◆ Data to use ◆

━━━━━━━━━━━━━━━━━━━━

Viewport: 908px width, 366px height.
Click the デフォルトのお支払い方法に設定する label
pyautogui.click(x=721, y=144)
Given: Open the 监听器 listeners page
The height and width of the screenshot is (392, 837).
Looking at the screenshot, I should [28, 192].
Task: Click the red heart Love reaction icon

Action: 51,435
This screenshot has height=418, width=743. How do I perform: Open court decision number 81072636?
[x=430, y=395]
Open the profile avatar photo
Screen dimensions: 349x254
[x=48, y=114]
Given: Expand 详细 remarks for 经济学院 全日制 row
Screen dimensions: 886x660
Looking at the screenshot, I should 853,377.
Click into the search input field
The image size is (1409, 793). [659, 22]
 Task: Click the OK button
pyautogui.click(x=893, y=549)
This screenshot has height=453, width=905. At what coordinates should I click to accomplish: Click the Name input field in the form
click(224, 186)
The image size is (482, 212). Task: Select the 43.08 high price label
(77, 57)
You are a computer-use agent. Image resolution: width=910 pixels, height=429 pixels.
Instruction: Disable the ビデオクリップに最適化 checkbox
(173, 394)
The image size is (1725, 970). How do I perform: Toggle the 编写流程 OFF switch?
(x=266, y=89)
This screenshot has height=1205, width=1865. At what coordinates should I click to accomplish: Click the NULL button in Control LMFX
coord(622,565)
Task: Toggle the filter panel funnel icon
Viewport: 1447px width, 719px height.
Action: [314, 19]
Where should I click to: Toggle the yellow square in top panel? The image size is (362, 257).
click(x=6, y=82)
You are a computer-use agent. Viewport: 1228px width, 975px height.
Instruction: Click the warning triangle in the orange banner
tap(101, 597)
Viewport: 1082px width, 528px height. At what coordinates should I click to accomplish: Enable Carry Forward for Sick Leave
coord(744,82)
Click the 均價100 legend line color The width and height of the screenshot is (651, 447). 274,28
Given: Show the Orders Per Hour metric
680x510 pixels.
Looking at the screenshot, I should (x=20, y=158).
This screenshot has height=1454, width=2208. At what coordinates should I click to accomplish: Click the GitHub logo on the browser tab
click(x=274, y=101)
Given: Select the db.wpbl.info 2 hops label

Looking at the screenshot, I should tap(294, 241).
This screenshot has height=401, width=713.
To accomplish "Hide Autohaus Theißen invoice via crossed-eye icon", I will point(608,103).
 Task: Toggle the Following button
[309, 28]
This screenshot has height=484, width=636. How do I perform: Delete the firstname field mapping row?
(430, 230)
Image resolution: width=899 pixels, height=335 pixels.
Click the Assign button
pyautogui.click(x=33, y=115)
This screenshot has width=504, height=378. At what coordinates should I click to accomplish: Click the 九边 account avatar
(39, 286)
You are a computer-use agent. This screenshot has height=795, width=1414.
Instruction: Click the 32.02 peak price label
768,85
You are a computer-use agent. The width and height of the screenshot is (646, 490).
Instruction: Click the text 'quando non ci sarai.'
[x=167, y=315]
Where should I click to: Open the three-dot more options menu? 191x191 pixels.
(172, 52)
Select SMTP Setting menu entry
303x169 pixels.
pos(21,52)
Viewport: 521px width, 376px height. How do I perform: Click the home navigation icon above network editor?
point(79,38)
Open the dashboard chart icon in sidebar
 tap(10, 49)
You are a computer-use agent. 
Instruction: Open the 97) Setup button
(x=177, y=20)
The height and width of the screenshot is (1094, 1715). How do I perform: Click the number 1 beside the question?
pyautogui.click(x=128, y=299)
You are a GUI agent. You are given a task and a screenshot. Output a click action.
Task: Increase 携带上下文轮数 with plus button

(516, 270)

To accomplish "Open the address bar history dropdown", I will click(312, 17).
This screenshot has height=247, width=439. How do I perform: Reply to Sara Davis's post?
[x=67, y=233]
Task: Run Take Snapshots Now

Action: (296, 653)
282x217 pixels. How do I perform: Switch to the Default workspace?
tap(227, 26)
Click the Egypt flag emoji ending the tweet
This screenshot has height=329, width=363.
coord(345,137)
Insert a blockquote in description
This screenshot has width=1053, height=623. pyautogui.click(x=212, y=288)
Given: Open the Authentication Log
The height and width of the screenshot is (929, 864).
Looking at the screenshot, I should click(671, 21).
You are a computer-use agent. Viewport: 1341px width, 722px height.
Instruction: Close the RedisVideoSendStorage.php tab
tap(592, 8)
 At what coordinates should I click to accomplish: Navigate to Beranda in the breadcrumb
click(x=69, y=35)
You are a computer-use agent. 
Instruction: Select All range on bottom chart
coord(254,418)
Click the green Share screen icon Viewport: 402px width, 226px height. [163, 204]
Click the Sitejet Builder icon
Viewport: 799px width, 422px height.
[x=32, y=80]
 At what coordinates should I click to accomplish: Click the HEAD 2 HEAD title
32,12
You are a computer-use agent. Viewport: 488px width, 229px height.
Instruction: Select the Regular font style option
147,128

━━━━━━━━━━━━━━━━━━━━

◆ Requirements ◆
Put the lines of the records above into a numbered list, leaving out any blank lines.

◆ Reply to the task ◆
1. Viewport: 908px width, 366px height.
2. Click the デフォルトのお支払い方法に設定する label
3. pyautogui.click(x=721, y=144)
4. Given: Open the 监听器 listeners page
5. The height and width of the screenshot is (392, 837).
6. Looking at the screenshot, I should [28, 192].
7. Task: Click the red heart Love reaction icon
8. Action: 51,435
9. This screenshot has height=418, width=743. How do I perform: Open court decision number 81072636?
10. [x=430, y=395]
11. Open the profile avatar photo
12. Screen dimensions: 349x254
13. [x=48, y=114]
14. Given: Expand 详细 remarks for 经济学院 全日制 row
15. Screen dimensions: 886x660
16. Looking at the screenshot, I should 853,377.
17. Click into the search input field
18. The image size is (1409, 793). [659, 22]
19.  Task: Click the OK button
20. pyautogui.click(x=893, y=549)
21. This screenshot has height=453, width=905. At what coordinates should I click to accomplish: Click the Name input field in the form
22. click(224, 186)
23. The image size is (482, 212). Task: Select the 43.08 high price label
24. (77, 57)
25. You are a computer-use agent. Image resolution: width=910 pixels, height=429 pixels.
26. Instruction: Disable the ビデオクリップに最適化 checkbox
27. (173, 394)
28. The image size is (1725, 970). How do I perform: Toggle the 编写流程 OFF switch?
29. (x=266, y=89)
30. This screenshot has height=1205, width=1865. At what coordinates should I click to accomplish: Click the NULL button in Control LMFX
31. coord(622,565)
32. Task: Toggle the filter panel funnel icon
33. Viewport: 1447px width, 719px height.
34. Action: [314, 19]
35. Where should I click to: Toggle the yellow square in top panel? The image size is (362, 257).
36. click(x=6, y=82)
37. You are a computer-use agent. Viewport: 1228px width, 975px height.
38. Instruction: Click the warning triangle in the orange banner
39. tap(101, 597)
40. Viewport: 1082px width, 528px height. At what coordinates should I click to accomplish: Enable Carry Forward for Sick Leave
41. coord(744,82)
42. Click the 均價100 legend line color The width and height of the screenshot is (651, 447). 274,28
43. Given: Show the Orders Per Hour metric
44. 680x510 pixels.
45. Looking at the screenshot, I should (x=20, y=158).
46. This screenshot has height=1454, width=2208. At what coordinates should I click to accomplish: Click the GitHub logo on the browser tab
47. click(x=274, y=101)
48. Given: Select the db.wpbl.info 2 hops label
49. Looking at the screenshot, I should tap(294, 241).
50. This screenshot has height=401, width=713.
51. To accomplish "Hide Autohaus Theißen invoice via crossed-eye icon", I will point(608,103).
52.  Task: Toggle the Following button
53. [309, 28]
54. This screenshot has height=484, width=636. How do I perform: Delete the firstname field mapping row?
55. (430, 230)
56. Image resolution: width=899 pixels, height=335 pixels.
57. Click the Assign button
58. pyautogui.click(x=33, y=115)
59. This screenshot has width=504, height=378. At what coordinates should I click to accomplish: Click the 九边 account avatar
60. (39, 286)
61. You are a computer-use agent. This screenshot has height=795, width=1414.
62. Instruction: Click the 32.02 peak price label
63. 768,85
64. You are a computer-use agent. The width and height of the screenshot is (646, 490).
65. Instruction: Click the text 'quando non ci sarai.'
66. [x=167, y=315]
67. Where should I click to: Open the three-dot more options menu? 191x191 pixels.
68. (172, 52)
69. Select SMTP Setting menu entry
70. 303x169 pixels.
71. pos(21,52)
72. Viewport: 521px width, 376px height. How do I perform: Click the home navigation icon above network editor?
73. point(79,38)
74. Open the dashboard chart icon in sidebar
75.  tap(10, 49)
76. You are a computer-use agent. 
77. Instruction: Open the 97) Setup button
78. (x=177, y=20)
79. The height and width of the screenshot is (1094, 1715). How do I perform: Click the number 1 beside the question?
80. pyautogui.click(x=128, y=299)
81. You are a GUI agent. You are given a task and a screenshot. Output a click action.
82. Task: Increase 携带上下文轮数 with plus button
83. (516, 270)
84. To accomplish "Open the address bar history dropdown", I will click(312, 17).
85. This screenshot has height=247, width=439. How do I perform: Reply to Sara Davis's post?
86. [x=67, y=233]
87. Task: Run Take Snapshots Now
88. Action: (296, 653)
89. 282x217 pixels. How do I perform: Switch to the Default workspace?
90. tap(227, 26)
91. Click the Egypt flag emoji ending the tweet
92. This screenshot has height=329, width=363.
93. coord(345,137)
94. Insert a blockquote in description
95. This screenshot has width=1053, height=623. pyautogui.click(x=212, y=288)
96. Given: Open the Authentication Log
97. The height and width of the screenshot is (929, 864).
98. Looking at the screenshot, I should click(671, 21).
99. You are a computer-use agent. Viewport: 1341px width, 722px height.
100. Instruction: Close the RedisVideoSendStorage.php tab
101. tap(592, 8)
102.  At what coordinates should I click to accomplish: Navigate to Beranda in the breadcrumb
103. click(x=69, y=35)
104. You are a computer-use agent. 
105. Instruction: Select All range on bottom chart
106. coord(254,418)
107. Click the green Share screen icon Viewport: 402px width, 226px height. [163, 204]
108. Click the Sitejet Builder icon
109. Viewport: 799px width, 422px height.
110. [x=32, y=80]
111.  At what coordinates should I click to accomplish: Click the HEAD 2 HEAD title
112. 32,12
113. You are a computer-use agent. Viewport: 488px width, 229px height.
114. Instruction: Select the Regular font style option
115. 147,128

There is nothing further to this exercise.